Building sector buoyed by reindustrialization

While the crisis in housing construction persists, construction professionals can count on reindustrialization and the multiplication of logistics infrastructures. Considered a dynamic segment before Covid, the industrial sector has grown even more since the pandemic.

New housing: a historic crisis

Business failures, falling sales of single-family homes, declining building permits... The new housing sector is in the throes of a severe crisis, similar to the one that followed the 2008-2009 financial crisis, according to the French Building Federation (FFB).

 

" By 2025, if nothing is done, i.e. if the new-build crisis is allowed to run its course, building activity will decline by around 8% excluding the price effect, i.e. 14 billion euros less. This will be followed by a real rise in insolvencies and a fall in employment, with almost 150,000 job losses ", declared Olivier Salleron, its Chairman, at a press conference.

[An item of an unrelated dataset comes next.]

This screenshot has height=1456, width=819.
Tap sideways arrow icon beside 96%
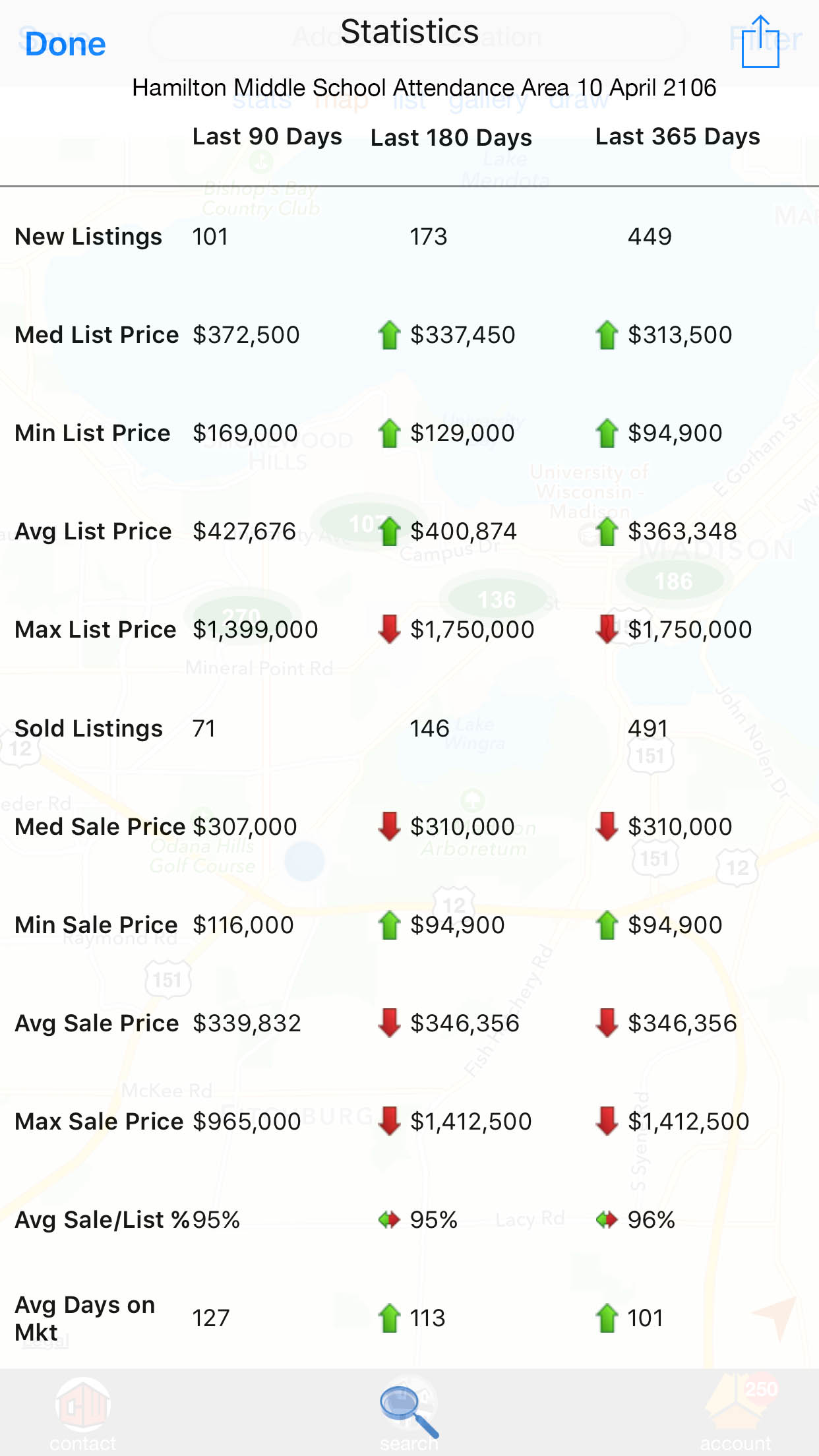tap(607, 1220)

The FFB had previously forecast 100,000 job losses by 2025, but had already revised its forecasts upwards at the beginning of July. Today's scenario is even more critical.

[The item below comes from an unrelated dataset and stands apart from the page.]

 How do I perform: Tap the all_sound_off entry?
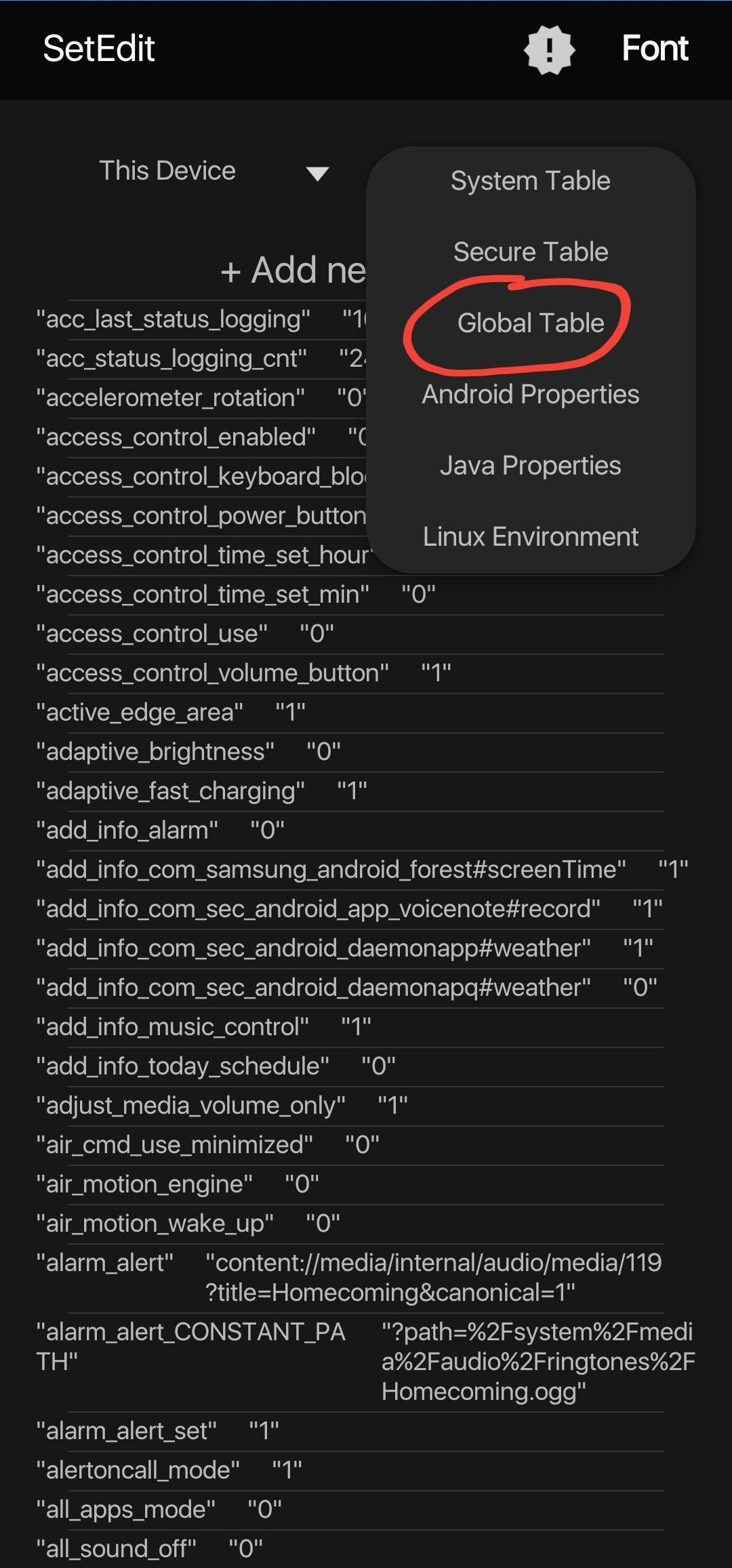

The Federation has put forward a number of ideas to limit the consequences and duration of the crisis in the construction industry:

  • the request torelax the rules set by the HCSF (Haut Conseil de stabilité financière),
  • the introduction of a tax credit on loan interest,
  • and the creation of a single application file for CEE (energy saving certificates).

Building market supported by industry

In its latest economic outlook, the FFB reports a 4.2% increase in authorized floor space for industrial and similar buildings over the 7 months to the end of July. Representing 41% of non-residential construction by 2022, this is the most dynamic market segment.

In an interview with Les Echos newspaper, Alin Tayar, Managing Director of the NGE Group's construction division, sees the industrial building market as " a growth driver for the years to come ".

The industry was " a dynamic segment before Covid, which has grown and accelerated since the pandemic ", confirms Patrick Zulian, Vice-President of Spie batignolles.

According to building professionals, this dynamic mainly concerns four sectors of :

  • the pharmacy,
  • energy,
  • the environment,
  • and plans for mega-factories to manufacture batteries for electric vehicles.

This trend is confirmed by the latest survey on employment and investment in industry in France, carried out by economic data publisher Trendeo, according to which eight industrial projects worth at least 250 million euros have been announced for the first half of 2023, compared with just two in the first half of 2009. In the environmental sector, for example, the Nice Côte d'Azur metropolitan area has launched the construction of a new wastewater treatment plant, an operation worth 700 million euros excluding tax.